Step 5 - add methods for deleting and optimizing data from Lucene search index
Whenever our database records are being deleted, they will have to be removed from Lucene search index too, otherwise your search will return records that might not exist in the database. let's first add a simple method to remove single record from Lucene search index
by record's Id
field:
public static void ClearLuceneIndexRecord(int record_id) { // init lucene var analyzer = new StandardAnalyzer(Version.LUCENE_30); using (var writer = new IndexWriter(_directory, analyzer, IndexWriter.MaxFieldLength.UNLIMITED)) { // remove older index entry var searchQuery = new TermQuery(new Term("Id", record_id.ToString())); writer.DeleteDocuments(searchQuery); // close handles analyzer.Close(); writer.Dispose(); } }
The code above basically searches for record by the field Id
(and you can use any field of course), gets search results from index, and deletes all of them from index, and in our case it will usually delete single record, as long you always supply full and unique Id
value.
Note: main Lucene search methods will be added later, and of course explained in more detail.
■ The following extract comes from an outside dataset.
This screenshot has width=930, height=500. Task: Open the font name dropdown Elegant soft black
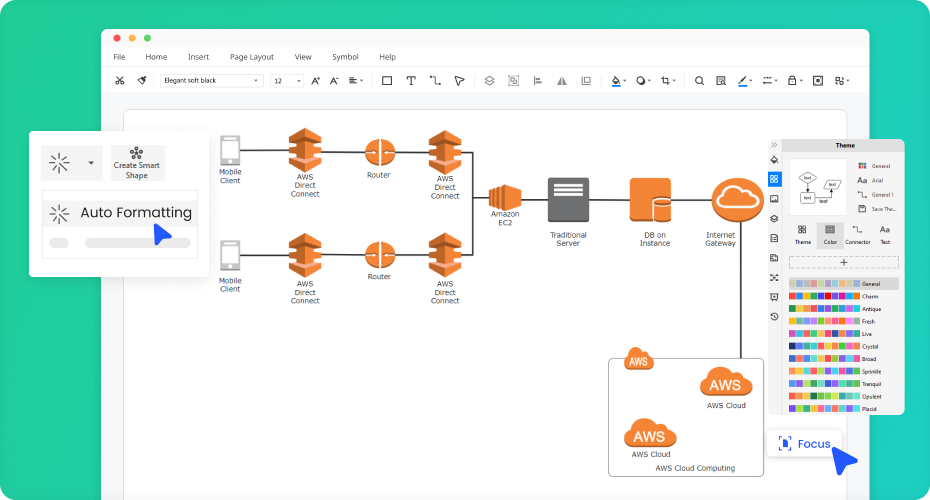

Secondy, whenever database schema changes, or you simply want to clear the whole index quickly, you would need a method to clear all index, so let's add that too:
public static bool ClearLuceneIndex() { try { var analyzer = new StandardAnalyzer(Version.LUCENE_30); using (var writer = new IndexWriter(_directory, analyzer, true, IndexWriter.MaxFieldLength.UNLIMITED)) { // remove older index entries writer.DeleteAll(); // close handles analyzer.Close(); writer.Dispose(); } } catch (Exception) { return false; } return true; }
This method simply removes the whole Lucene search index via a method built into Lucene IndexWriter
.
Now probably is a good moment to mention that Lucene puts a "lock" on search index files, so when they are being updated or searched, so they cannot be altered. Also, it is important, that each file is "unlocked" because if some of the files would be deleted manually or by some code, and you try to search/update afterwards, it will cause your to see a lot of errors, and we don't want that, right?
So, in order to save ourselves from embarassment and our end users from righteous rage twards ourselves, we always need to .Close()
and .Dispose()
any Lucene handlers like IndexWriter
and StandardAnalyzer
.
Additionally, it would be beneficial to run Lucene search index optimization once in a while to speed up searches, especially if your index is getting bigger. So, let's add a small method to do just that:
public static void Optimize() { var analyzer = new StandardAnalyzer(Version.LUCENE_30); using (var writer = new IndexWriter(_directory, analyzer, IndexWriter.MaxFieldLength.UNLIMITED)) { analyzer.Close(); writer.Optimize(); writer.Dispose(); } }
Step summary:
We added three methods - ClearLuceneIndexRecord()
to delete single record from Lucene search index,ClearLuceneIndex()
to delete all records in the index, and Optimize()
method to optimize large indices for faster search.
Step 6 - add methods to map Lucene search index data to SampleData
Hang in there, folks, this step is the last one, before we'll be adding our main search methods!
Now before we can search, do you remember how our _addToLuceneIndex()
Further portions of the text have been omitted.